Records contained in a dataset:
———
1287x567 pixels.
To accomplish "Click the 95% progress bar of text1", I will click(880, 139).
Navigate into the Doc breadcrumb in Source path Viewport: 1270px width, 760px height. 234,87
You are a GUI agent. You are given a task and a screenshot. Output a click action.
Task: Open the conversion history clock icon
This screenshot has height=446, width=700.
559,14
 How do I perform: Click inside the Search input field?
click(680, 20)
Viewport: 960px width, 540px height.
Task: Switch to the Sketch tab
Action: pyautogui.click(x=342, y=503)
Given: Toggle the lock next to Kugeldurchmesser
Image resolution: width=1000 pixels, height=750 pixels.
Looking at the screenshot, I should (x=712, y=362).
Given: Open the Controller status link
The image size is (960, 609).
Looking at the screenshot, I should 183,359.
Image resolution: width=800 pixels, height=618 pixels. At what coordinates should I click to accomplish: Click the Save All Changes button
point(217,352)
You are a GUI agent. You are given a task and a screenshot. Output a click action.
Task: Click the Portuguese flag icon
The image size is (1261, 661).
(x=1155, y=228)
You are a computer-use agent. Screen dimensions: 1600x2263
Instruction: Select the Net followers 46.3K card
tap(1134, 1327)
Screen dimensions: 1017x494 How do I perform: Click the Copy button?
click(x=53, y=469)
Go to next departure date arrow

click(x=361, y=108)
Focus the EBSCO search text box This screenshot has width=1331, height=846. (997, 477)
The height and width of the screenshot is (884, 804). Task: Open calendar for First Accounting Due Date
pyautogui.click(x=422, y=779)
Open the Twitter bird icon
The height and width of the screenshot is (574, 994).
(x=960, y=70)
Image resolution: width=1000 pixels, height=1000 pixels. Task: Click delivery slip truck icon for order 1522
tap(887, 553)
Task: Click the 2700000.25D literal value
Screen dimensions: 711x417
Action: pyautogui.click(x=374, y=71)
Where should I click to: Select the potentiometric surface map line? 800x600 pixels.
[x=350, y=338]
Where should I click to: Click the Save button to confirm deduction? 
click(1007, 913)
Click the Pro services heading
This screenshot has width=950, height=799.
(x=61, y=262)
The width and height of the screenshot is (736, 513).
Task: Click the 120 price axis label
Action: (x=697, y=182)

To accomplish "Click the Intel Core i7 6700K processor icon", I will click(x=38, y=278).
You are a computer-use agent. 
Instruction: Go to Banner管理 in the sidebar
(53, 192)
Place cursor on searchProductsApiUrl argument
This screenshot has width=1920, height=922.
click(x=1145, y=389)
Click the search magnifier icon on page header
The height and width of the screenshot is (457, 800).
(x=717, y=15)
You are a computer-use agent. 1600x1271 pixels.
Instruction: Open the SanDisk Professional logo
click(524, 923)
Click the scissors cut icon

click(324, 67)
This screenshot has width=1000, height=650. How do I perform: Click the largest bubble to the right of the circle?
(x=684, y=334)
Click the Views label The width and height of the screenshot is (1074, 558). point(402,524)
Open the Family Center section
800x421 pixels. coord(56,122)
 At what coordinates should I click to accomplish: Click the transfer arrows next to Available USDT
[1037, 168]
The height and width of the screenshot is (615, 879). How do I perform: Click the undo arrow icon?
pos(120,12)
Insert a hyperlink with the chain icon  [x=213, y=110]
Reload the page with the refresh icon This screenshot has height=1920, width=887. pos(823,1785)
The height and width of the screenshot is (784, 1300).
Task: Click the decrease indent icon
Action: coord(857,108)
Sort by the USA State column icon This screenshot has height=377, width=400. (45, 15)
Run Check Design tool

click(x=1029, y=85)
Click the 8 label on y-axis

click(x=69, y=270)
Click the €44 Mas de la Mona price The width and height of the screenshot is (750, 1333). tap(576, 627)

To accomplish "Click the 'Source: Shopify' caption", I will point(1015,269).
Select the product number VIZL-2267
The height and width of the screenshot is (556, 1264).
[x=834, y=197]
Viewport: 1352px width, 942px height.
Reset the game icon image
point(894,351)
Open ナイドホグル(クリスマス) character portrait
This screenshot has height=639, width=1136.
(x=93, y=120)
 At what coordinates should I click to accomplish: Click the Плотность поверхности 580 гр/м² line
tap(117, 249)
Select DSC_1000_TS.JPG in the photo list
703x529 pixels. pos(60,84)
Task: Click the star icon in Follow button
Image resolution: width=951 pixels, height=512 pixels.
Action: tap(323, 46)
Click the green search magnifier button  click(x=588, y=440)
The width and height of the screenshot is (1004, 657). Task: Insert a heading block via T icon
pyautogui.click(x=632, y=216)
———
What the exercise asks:
Output the lines above between the one holding "The image size is (1261, 661)." and the one holding "Click the Pro services heading", inclusive, with nothing before or after them.

Response to the exercise:
The image size is (1261, 661).
(x=1155, y=228)
You are a computer-use agent. Screen dimensions: 1600x2263
Instruction: Select the Net followers 46.3K card
tap(1134, 1327)
Screen dimensions: 1017x494 How do I perform: Click the Copy button?
click(x=53, y=469)
Go to next departure date arrow

click(x=361, y=108)
Focus the EBSCO search text box This screenshot has width=1331, height=846. (997, 477)
The height and width of the screenshot is (884, 804). Task: Open calendar for First Accounting Due Date
pyautogui.click(x=422, y=779)
Open the Twitter bird icon
The height and width of the screenshot is (574, 994).
(x=960, y=70)
Image resolution: width=1000 pixels, height=1000 pixels. Task: Click delivery slip truck icon for order 1522
tap(887, 553)
Task: Click the 2700000.25D literal value
Screen dimensions: 711x417
Action: pyautogui.click(x=374, y=71)
Where should I click to: Select the potentiometric surface map line? 800x600 pixels.
[x=350, y=338]
Where should I click to: Click the Save button to confirm deduction? 
click(1007, 913)
Click the Pro services heading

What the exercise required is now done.